Monday, July 29, 2013
Coming to a business like Shoes of Prey as a Marketing Intern is not the same as interning at a larger but more lethargic company where one could end up making tea for the guy that gets the coffee. You're thrown into the deep end and told to swim and as such it's a daunting, as well as exhilarating, experience. Enter the ping pong table. Without the office table tennis table, a forum over which I have gotten to know and love the team at Shoes of Prey, it would've been a very steep learning curve indeed and I might not be here now as a full employee. We play ping pong after lunch and when we're working late or on weekends, and log the results on racquet.io (checkout Shoes of Prey's leaderboard here). It helps you clear your head and get to know people in the same way that anyone who has played team sport in the past would recognise. As the Shoes of Prey team has grown from the three founders to a team of nearly 50, the risk of losing that shared excitement and intimacy has grown too. The table tennis table acts as an antidote to the humdrum experienced by many working for monolithic corporations and helps maintain the passion felt for the company.
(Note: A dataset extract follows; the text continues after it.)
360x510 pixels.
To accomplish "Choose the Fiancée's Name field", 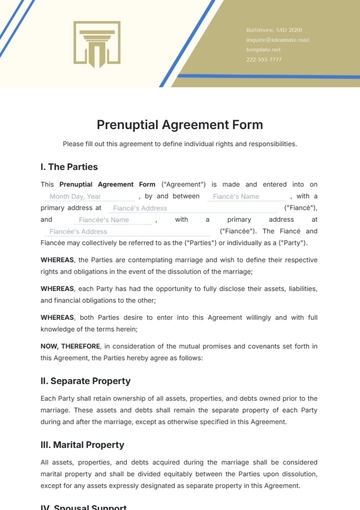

In a more general sense the introduction of things such as table tennis tables and other entertainment based office instalments form part of a bigger trend in the business community. The incorporation of REM (Rapid Eye Movement) Sleep Pods at Google, Ship-It Days at Atlassian and the 'pong table' at Shoes of Prey are actually symptoms of a recently prevailing willingness to give employees flexibility and happiness in the workplace. Research by John Helliwell at the University of British Columbia suggests that employees value interesting work and autonomy over income and the opportunity of promotion. Similarly, Sam Glucksberg proved using a variation of the 'Candle Problem' experiment that greater scope for creativity in a working actually produces better lateral thinking and productivity than monetary incentives. Dan Pink put it during his TED talk that traditional management works to achieve compliance. Yet in a firm like Shoes of Prey and indeed in the wider 21st century business landscape success is less about compliance, due to the introduction of automation and technology, and more about ingenuity. Obviously the presence of a ping pong table itself does not change creativity or productivity, but it is symptomatic of an approach to management that is based on autonomy and happiness. An approach that economists now consider to be good business as well as good fun.
At Shoes of Prey the first question on the 360 feedback form is “How well does this employee passionately create happiness around the office?”. In line with this, the table tennis table is a great way to promote a happy office environment. A successful start-up team needs cohesion and morale even more than a normal corporation due to the high stakes involved in the start-up industry. As a result, mediums for raising the enjoyment of a workplace like the ping pong table and team building exercises like dragon boat racing (which we also participated in at the 2013 NSW Corporate Games) are great ways of inspiring passion in a working environment. In terms of employee attendance there is no doubt that the majority of companies are able to coax their employees to work. However, the method by which a company does this is just as important as the mere fact that they can, because if people are at work because they're passionate then they will deliver exponentially more than because they are there just to draw a pay-check.